Authors: Jeremy Bowes, Manpreet Juneja, Carl Skelton, Sara Diamond, Marcus Gordon, Cody Dunne, Davidson Zheng, Steve Szigeti and Michael Carnevale
The increasing dependence of individuals on socio-technical and technological systems in urban life today, has provided an enormous amount of data that reveals user stories, and provides individuals with choices around how they integrate these systems into the quality of their urban life. Visualization and visual analytics tools can provide critical support for researchers, designers and stakeholders to understand these democratic choices related to human activities. Correlating and representing quantitative data from human actors provides insight, explanations for patterns and anomalies that aid in decision support as a democratic resource.

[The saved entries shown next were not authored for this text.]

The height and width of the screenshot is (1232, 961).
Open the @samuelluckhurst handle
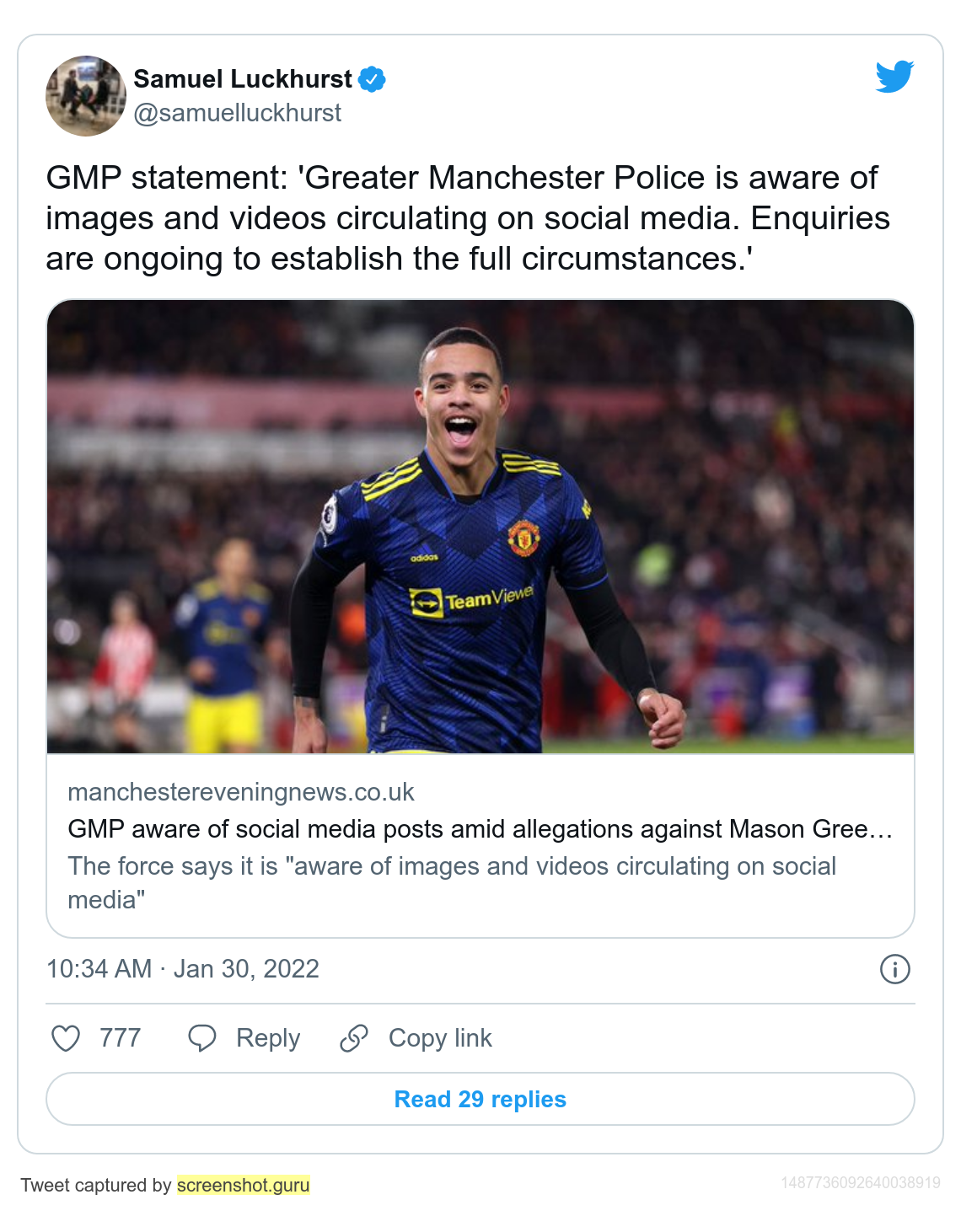coord(238,113)
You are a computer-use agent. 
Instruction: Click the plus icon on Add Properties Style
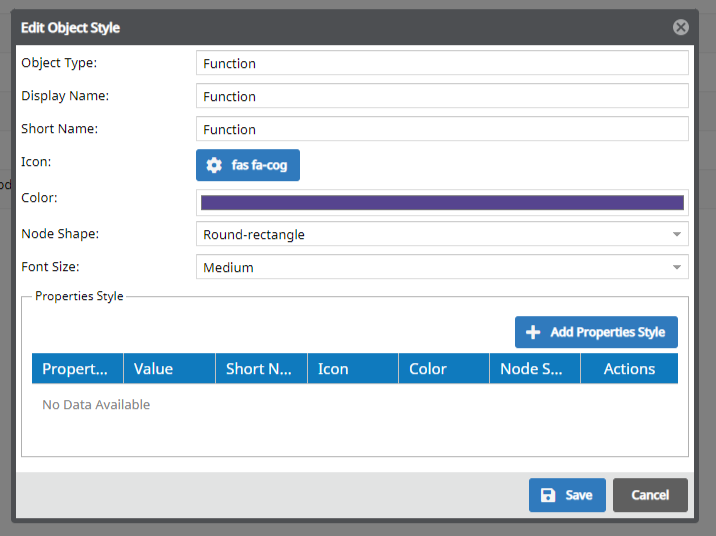coord(532,332)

The iCity urban transport project focuses on the development of data analytics transportation and transit planning tools that could increase individual and community participation to the development, planning, and design of transportation systems interfaces as a democratic resource. Through the combination of social media and mobile data with GIS, demographic, socio-economic, and transit data iCity researchers use tools to develop evidence-based User (persona) and Use types (scenarios) through data collection and form stakeholder and related individual user and community engagement profiles. As an interactive system resource iCity sets out the conditions for individuals and groups to highlight their needs /wants /values, participate in strategic planning opportunities as a democratic resource to realize outcomes.
In this way designers and users can identify requirements, provide expertise around more general and fundamental matters of quality, equity, and social values, and a perspective rooted in the experience of urban systems as human experiences. This paper focuses on the comparative methodology and integration of user needs to create a more democratic system resource.